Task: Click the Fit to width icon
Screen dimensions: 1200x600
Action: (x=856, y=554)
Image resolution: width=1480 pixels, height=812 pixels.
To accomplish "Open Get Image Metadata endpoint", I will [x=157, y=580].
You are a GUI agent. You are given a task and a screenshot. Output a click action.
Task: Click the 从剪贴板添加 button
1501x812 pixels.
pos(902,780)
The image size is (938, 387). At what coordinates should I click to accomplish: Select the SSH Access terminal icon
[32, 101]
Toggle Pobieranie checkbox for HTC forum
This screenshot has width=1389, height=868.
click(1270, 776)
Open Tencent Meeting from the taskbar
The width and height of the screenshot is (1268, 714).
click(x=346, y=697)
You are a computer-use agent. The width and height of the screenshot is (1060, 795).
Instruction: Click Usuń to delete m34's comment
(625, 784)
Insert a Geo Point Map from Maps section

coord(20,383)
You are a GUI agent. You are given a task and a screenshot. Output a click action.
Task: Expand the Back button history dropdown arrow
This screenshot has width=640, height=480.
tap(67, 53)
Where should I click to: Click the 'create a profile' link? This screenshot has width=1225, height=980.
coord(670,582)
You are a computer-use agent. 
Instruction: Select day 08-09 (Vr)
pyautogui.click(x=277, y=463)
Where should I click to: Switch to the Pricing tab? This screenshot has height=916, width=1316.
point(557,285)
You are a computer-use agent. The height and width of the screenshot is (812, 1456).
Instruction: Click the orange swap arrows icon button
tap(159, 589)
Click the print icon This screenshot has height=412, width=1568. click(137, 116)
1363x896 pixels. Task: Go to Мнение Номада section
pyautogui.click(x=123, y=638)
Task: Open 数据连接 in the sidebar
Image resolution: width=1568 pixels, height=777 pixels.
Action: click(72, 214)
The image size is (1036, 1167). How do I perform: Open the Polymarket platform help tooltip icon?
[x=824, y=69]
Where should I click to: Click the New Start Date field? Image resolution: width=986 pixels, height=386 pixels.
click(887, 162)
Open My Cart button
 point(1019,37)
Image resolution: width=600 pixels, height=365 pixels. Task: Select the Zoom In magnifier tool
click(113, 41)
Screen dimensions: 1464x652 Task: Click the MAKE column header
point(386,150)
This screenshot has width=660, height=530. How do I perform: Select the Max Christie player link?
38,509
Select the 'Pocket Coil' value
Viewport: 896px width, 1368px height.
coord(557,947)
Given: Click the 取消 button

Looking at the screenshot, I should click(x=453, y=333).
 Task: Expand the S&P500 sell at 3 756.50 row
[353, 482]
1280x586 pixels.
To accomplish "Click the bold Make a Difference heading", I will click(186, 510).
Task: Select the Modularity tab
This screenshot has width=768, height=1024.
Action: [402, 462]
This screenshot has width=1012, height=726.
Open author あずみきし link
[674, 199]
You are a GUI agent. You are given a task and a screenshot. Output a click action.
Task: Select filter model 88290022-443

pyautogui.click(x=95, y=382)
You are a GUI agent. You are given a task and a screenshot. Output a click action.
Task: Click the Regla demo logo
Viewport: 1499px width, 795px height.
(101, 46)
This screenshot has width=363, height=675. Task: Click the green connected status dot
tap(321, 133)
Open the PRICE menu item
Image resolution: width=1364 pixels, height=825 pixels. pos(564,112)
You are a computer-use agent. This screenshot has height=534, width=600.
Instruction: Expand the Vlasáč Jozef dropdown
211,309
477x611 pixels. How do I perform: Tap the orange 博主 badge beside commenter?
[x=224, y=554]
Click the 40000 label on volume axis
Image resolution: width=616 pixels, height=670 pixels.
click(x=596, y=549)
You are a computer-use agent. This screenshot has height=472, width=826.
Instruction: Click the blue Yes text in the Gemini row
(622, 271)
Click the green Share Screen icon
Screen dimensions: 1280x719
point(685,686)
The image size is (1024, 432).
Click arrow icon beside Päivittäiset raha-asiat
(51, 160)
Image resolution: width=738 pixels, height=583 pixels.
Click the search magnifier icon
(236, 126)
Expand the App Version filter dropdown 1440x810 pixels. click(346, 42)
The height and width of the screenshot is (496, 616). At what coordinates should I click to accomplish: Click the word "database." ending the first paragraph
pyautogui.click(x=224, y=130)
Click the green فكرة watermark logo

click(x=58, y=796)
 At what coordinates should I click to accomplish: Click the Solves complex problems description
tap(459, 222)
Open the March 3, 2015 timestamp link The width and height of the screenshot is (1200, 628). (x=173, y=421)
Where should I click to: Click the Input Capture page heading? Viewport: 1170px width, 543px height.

————————

* Try it *
If a line of the listing above contains "computer", pick it out and copy it.

* Result of this exercise *
You are a computer-use agent. The width and height of the screenshot is (1060, 795).
You are a computer-use agent. 
You are a computer-use agent. The height and width of the screenshot is (812, 1456).
You are a computer-use agent. This screenshot has height=534, width=600.
You are a computer-use agent. This screenshot has height=472, width=826.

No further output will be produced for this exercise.